▶ SOURCE INFORMATION
((

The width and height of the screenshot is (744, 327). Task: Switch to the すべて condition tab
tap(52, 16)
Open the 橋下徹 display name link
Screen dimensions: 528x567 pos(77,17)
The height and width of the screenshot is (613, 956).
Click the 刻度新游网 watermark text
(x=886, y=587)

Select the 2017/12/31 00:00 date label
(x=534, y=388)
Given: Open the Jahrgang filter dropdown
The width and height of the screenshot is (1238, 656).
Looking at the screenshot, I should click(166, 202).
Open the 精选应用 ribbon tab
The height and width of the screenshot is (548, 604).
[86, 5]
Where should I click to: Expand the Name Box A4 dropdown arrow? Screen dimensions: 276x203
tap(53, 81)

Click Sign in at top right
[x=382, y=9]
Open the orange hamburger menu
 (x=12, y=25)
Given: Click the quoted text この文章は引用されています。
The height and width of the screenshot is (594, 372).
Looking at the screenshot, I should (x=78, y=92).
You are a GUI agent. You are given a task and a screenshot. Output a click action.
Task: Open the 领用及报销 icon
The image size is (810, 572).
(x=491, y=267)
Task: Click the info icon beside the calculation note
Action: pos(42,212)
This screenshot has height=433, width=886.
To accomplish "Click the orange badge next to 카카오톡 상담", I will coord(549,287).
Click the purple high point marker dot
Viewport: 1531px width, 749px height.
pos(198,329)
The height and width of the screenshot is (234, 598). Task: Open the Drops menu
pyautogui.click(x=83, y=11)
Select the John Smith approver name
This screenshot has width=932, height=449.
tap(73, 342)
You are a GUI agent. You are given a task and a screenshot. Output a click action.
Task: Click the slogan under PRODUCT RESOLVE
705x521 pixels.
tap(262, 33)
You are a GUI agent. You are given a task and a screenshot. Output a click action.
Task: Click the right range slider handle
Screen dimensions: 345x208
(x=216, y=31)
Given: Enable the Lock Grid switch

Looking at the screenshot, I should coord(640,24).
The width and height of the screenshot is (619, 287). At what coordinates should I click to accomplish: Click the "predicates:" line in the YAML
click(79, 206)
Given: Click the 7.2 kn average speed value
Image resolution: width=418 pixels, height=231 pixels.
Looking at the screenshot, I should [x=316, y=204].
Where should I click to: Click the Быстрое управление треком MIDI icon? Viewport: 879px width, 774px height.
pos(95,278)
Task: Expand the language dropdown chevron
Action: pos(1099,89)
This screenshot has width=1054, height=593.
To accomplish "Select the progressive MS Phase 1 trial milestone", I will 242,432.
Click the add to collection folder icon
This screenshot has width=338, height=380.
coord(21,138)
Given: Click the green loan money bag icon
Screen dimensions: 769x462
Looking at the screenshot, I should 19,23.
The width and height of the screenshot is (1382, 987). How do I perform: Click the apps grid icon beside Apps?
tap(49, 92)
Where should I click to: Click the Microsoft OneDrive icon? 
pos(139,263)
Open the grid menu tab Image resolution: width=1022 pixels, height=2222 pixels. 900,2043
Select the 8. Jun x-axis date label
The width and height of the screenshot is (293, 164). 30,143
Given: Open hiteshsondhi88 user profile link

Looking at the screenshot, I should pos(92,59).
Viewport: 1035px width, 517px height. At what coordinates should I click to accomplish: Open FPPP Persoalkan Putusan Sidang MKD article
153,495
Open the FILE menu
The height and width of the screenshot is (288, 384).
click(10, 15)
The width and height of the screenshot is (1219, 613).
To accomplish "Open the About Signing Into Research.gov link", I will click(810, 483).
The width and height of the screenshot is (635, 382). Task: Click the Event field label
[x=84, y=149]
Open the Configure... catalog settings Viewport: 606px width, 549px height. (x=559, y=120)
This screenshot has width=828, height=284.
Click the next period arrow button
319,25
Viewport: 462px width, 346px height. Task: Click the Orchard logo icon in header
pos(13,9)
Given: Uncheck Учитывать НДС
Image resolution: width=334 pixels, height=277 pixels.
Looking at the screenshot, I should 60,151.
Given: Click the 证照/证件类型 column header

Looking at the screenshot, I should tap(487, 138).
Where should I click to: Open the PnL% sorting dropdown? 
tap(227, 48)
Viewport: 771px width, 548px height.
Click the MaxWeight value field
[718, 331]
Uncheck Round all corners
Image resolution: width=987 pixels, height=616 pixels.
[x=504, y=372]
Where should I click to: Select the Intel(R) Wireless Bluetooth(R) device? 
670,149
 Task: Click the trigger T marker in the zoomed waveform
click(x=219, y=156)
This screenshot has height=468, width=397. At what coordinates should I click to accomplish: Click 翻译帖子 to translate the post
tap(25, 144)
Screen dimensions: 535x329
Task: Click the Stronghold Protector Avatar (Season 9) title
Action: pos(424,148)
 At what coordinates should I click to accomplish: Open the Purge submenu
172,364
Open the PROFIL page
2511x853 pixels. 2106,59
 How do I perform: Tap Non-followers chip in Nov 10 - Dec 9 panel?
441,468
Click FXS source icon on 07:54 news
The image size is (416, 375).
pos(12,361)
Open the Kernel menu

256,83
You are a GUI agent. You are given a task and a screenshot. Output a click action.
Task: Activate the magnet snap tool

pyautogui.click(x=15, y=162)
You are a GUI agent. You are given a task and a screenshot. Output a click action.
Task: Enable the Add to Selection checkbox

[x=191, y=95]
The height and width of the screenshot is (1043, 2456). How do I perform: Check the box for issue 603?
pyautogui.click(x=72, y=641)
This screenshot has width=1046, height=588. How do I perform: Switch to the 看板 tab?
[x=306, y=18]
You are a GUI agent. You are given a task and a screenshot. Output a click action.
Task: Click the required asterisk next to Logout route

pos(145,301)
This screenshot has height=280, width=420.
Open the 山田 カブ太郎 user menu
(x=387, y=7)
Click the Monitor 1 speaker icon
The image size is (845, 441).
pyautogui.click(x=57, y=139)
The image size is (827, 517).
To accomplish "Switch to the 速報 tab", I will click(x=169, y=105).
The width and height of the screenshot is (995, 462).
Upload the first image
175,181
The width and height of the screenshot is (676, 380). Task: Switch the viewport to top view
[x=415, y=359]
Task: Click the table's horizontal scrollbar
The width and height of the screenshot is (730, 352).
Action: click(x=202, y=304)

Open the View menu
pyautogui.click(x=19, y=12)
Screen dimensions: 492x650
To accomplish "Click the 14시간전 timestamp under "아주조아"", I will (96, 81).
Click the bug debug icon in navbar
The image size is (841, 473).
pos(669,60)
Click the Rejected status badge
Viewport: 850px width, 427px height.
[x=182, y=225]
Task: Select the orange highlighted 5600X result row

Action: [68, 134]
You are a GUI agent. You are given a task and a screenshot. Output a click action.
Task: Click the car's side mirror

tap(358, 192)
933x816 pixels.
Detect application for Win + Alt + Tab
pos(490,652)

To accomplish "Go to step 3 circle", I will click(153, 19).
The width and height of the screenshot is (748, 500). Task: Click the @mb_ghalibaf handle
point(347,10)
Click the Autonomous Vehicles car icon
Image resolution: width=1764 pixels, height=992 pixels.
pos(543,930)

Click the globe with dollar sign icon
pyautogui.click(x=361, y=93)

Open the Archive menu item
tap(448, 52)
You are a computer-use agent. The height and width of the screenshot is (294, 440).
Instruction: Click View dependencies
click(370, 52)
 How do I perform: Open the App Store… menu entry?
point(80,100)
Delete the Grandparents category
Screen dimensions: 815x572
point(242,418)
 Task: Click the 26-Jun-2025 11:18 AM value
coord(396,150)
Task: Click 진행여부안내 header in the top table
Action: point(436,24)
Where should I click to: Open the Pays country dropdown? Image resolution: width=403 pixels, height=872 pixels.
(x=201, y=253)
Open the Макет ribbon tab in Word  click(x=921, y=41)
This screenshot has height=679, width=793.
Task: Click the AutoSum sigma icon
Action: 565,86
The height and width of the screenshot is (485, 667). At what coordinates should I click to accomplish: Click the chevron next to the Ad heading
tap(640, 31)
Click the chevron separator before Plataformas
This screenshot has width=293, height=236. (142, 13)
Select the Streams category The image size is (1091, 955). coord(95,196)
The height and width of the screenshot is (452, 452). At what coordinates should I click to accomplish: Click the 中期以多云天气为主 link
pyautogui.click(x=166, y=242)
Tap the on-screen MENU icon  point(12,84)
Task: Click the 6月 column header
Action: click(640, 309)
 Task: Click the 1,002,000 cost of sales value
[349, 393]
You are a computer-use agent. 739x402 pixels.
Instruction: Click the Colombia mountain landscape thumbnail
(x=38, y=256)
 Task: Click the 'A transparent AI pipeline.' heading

))

▶ WHAT THE TASK ASKS
Your answer should be a single number: the count of lines in the entries that hold the string "computer".

▶ ANSWER TO THE EXERCISE
2